### TASK PROMPT
Figure out the number of lines in the data that hold the string "message". Reply with that figure only.

******************************

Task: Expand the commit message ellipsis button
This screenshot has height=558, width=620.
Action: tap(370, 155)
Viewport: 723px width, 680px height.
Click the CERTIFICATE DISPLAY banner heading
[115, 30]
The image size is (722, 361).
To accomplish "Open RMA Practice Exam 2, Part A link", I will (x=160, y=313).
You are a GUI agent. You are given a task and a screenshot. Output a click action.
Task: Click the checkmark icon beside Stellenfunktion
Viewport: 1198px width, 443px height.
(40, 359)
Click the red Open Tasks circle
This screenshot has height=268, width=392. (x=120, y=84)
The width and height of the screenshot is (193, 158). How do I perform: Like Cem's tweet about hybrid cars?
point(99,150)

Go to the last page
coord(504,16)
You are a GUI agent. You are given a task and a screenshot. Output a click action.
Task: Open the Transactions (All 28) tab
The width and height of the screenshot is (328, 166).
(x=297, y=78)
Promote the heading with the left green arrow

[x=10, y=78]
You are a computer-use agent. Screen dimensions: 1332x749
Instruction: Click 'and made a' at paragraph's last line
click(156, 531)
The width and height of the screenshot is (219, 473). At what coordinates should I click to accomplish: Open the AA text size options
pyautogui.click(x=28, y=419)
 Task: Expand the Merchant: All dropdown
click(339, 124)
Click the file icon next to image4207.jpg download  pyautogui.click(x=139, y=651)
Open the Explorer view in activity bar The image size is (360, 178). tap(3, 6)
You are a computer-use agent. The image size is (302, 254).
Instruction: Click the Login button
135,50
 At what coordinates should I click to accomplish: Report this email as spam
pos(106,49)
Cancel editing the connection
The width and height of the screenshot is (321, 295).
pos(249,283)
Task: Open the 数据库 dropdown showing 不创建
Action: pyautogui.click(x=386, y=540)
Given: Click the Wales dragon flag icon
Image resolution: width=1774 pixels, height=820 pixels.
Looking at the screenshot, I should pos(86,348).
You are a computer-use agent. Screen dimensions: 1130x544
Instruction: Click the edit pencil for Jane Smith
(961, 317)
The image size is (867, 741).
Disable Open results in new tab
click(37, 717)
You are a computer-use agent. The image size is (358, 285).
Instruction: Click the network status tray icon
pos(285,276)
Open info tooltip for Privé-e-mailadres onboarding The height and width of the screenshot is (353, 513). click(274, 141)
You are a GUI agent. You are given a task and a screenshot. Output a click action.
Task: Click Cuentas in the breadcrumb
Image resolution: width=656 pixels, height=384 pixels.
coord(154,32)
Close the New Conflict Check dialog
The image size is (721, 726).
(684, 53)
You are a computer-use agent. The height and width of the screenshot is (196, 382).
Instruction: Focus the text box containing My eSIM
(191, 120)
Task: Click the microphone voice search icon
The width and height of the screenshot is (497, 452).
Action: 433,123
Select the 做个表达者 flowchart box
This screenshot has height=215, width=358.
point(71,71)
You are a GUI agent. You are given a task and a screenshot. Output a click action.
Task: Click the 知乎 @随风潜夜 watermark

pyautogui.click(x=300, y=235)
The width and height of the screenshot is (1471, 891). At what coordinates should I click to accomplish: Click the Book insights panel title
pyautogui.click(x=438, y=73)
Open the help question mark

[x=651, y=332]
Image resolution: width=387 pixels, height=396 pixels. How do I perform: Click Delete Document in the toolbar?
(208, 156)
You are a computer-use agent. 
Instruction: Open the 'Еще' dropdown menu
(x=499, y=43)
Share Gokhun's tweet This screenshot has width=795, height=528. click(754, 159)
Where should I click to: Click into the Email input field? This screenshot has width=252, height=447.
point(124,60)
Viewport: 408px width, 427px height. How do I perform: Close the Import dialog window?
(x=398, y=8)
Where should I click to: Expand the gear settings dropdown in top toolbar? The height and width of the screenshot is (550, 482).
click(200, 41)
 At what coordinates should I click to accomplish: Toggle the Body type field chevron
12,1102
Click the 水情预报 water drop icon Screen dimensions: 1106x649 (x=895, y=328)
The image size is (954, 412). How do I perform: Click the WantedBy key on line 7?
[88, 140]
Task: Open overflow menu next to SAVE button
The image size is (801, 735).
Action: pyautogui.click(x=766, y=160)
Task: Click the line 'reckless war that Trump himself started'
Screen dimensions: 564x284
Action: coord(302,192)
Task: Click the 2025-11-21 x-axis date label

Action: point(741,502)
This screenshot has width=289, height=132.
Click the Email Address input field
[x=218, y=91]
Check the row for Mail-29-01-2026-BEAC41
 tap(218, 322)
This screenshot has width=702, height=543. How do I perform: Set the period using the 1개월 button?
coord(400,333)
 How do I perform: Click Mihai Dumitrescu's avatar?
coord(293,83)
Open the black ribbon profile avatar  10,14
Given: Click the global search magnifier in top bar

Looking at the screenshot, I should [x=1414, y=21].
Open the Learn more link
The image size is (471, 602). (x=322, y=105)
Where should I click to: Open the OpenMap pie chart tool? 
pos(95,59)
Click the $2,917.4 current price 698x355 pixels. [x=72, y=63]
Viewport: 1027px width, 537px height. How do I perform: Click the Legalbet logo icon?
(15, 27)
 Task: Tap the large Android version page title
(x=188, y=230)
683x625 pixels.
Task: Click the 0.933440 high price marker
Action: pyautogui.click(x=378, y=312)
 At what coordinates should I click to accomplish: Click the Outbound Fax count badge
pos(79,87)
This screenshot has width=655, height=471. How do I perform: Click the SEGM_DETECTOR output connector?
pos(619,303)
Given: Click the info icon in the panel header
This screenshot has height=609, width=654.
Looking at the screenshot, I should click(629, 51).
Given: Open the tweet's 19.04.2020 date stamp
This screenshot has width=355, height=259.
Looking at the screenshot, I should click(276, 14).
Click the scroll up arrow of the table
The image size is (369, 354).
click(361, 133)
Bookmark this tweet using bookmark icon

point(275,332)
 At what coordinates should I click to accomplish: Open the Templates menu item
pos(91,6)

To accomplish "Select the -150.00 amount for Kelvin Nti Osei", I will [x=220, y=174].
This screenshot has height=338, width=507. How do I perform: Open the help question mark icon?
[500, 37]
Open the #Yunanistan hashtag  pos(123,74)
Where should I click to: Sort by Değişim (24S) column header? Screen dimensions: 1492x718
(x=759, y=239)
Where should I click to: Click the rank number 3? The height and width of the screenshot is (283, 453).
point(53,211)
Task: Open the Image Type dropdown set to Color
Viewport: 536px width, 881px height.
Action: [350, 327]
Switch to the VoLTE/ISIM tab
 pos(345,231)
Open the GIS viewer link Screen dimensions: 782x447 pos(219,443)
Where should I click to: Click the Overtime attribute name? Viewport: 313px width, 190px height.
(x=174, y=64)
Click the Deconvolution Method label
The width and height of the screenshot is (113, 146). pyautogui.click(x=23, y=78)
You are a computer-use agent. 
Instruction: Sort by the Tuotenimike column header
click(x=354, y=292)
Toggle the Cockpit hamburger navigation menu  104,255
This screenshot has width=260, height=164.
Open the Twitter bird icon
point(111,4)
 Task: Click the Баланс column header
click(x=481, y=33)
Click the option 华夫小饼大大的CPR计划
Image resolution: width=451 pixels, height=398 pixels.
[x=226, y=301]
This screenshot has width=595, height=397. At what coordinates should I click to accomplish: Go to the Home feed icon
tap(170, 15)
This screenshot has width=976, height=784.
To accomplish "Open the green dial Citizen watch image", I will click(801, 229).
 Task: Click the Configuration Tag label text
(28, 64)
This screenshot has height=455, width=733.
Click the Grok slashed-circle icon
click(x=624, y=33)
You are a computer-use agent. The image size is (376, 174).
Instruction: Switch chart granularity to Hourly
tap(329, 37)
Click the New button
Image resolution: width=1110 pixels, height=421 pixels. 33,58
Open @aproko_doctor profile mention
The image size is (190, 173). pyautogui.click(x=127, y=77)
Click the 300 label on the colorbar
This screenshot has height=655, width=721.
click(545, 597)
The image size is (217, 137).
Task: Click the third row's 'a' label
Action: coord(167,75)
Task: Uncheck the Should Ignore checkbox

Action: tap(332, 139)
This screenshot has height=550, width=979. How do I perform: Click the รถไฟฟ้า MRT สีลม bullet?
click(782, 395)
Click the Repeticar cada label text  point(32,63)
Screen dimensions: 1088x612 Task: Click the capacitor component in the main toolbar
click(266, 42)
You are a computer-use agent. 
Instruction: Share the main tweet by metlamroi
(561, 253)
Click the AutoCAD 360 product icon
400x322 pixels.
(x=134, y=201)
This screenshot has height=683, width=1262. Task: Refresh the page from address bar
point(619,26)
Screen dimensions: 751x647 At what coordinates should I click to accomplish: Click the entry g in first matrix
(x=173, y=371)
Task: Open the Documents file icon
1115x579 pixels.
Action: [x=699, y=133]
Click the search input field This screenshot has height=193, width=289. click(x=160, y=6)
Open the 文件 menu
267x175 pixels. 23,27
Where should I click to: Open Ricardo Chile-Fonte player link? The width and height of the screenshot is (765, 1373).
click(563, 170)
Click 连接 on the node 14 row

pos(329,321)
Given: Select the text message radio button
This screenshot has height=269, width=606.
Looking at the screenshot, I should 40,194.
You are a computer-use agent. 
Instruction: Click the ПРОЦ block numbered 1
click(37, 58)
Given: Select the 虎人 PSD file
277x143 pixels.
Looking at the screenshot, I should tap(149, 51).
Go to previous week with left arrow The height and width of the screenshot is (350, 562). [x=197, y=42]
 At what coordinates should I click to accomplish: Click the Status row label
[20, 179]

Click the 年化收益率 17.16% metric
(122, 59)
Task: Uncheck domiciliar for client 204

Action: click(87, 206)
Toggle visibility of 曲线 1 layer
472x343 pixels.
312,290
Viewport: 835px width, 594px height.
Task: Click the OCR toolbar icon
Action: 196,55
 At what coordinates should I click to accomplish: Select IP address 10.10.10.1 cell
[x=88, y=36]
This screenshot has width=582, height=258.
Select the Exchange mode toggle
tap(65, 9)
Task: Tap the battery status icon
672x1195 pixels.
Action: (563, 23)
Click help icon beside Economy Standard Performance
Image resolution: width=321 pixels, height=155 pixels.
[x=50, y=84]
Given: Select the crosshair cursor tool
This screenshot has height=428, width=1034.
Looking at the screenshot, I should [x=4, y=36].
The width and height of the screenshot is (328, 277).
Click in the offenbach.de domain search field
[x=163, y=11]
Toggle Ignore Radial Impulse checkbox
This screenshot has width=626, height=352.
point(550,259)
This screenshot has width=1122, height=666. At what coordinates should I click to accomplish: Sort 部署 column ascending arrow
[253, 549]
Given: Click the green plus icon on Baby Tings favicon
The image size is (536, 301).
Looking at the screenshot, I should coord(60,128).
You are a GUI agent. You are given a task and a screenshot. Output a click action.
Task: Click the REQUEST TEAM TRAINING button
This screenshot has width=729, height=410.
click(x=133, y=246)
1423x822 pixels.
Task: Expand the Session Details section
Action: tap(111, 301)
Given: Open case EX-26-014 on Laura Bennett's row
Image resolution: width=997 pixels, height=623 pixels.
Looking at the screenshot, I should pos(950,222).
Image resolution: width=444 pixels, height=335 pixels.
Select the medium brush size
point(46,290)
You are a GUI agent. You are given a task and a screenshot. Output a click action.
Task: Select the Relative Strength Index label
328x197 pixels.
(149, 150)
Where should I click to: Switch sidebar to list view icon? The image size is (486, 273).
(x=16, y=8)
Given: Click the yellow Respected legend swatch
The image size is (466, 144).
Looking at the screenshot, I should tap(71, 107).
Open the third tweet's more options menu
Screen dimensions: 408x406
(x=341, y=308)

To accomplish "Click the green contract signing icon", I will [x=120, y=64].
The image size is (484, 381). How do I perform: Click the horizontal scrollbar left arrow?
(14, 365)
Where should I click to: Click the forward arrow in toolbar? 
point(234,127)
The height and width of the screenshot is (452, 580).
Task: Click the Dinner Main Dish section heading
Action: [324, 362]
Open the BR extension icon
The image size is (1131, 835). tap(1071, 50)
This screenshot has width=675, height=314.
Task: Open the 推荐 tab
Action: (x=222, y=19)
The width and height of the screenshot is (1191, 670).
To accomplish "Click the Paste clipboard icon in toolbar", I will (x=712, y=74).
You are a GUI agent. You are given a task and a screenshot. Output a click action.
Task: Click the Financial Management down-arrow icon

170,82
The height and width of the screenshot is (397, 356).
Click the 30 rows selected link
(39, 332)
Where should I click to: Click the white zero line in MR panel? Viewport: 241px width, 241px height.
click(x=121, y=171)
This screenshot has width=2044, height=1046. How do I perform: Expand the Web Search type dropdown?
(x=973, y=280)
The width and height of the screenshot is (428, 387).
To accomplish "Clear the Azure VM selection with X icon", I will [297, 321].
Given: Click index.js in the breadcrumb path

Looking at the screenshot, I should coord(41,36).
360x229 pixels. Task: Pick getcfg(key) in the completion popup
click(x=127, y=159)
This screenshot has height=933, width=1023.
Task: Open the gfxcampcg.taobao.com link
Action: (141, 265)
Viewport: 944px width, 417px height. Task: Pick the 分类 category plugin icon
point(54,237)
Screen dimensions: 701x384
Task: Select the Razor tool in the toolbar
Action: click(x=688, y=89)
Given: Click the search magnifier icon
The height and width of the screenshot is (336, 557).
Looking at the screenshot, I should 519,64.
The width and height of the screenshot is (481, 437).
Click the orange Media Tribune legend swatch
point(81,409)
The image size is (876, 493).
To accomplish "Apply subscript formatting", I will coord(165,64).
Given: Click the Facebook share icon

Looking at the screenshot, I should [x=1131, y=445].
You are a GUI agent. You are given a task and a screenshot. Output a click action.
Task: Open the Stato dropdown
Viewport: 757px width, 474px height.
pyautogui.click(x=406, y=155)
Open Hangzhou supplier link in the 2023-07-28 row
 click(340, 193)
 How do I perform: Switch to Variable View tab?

******************************

### ANSWER
2